- What is required: Return all of the entries word for word, but omit the pictures they contain.
Start of Block
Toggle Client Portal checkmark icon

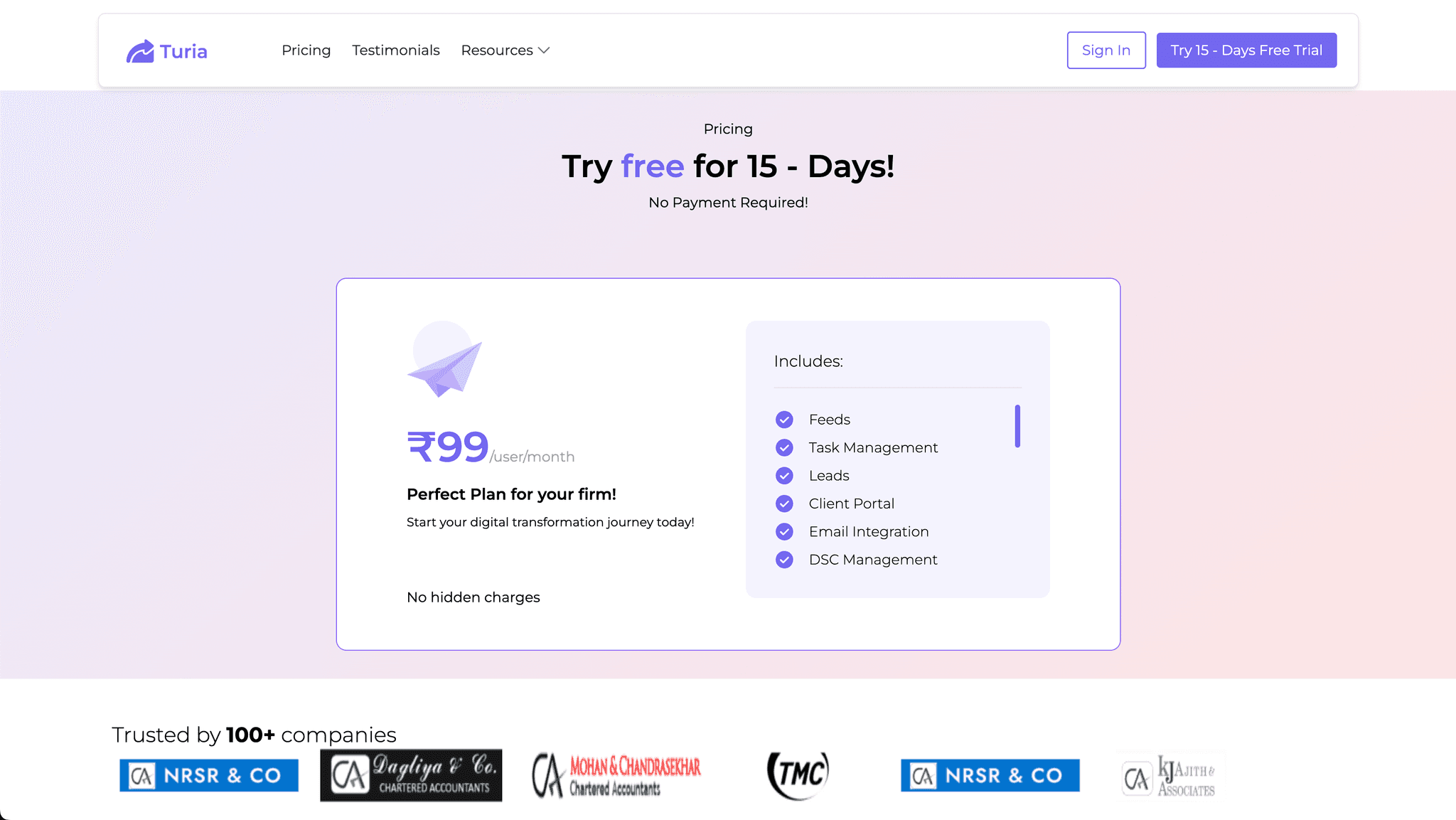point(785,504)
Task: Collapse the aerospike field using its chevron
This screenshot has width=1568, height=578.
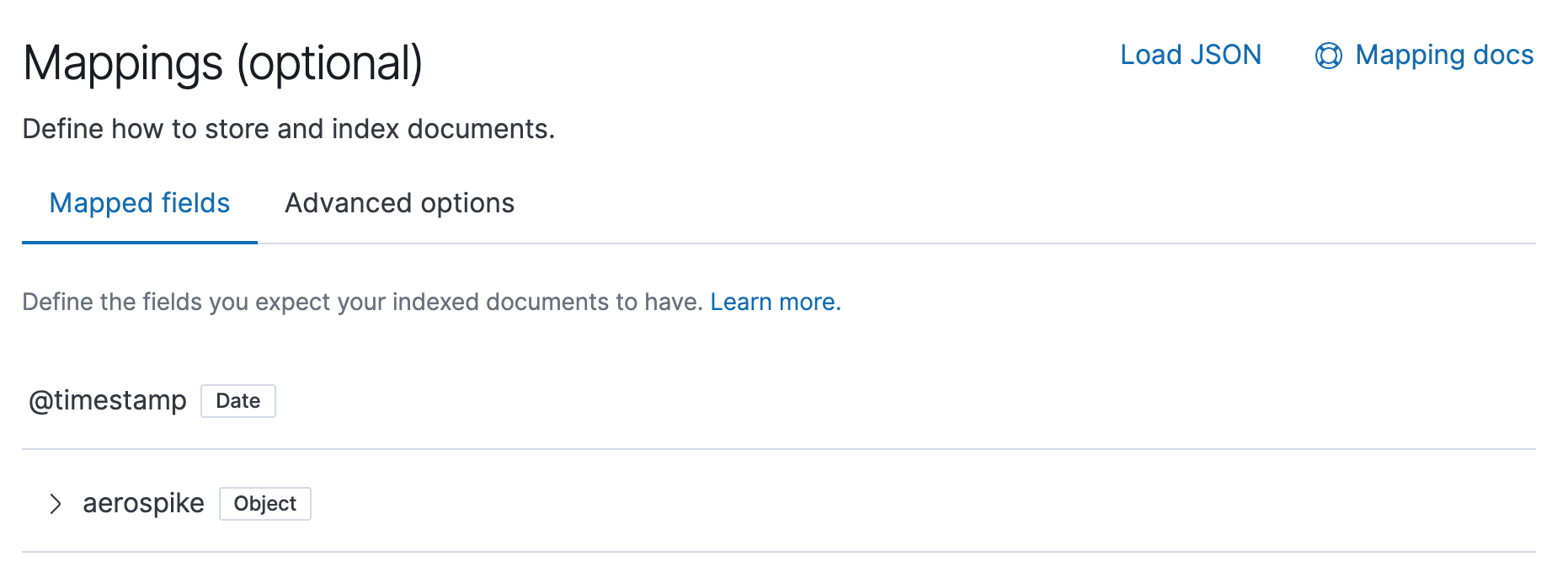Action: [57, 504]
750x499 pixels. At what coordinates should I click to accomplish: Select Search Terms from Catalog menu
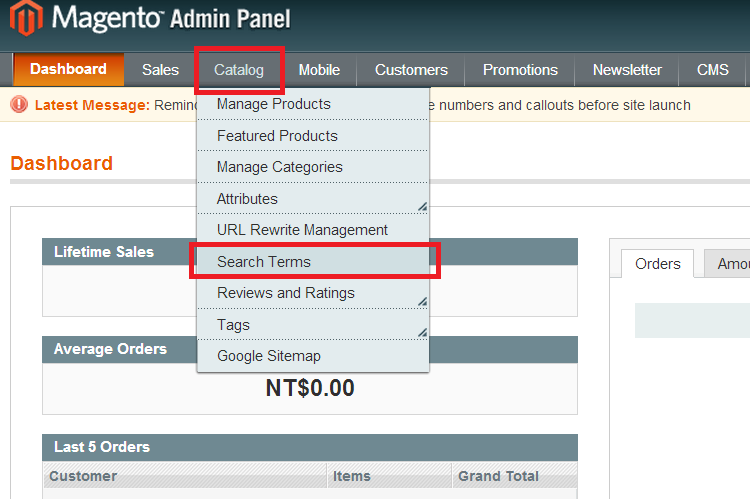(264, 262)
End of Block
- Exercise answer:
Toggle Client Portal checkmark icon

point(785,504)
Task: Collapse the aerospike field using its chevron
This screenshot has width=1568, height=578.
Action: [57, 504]
750x499 pixels. At what coordinates should I click to accomplish: Select Search Terms from Catalog menu
(264, 262)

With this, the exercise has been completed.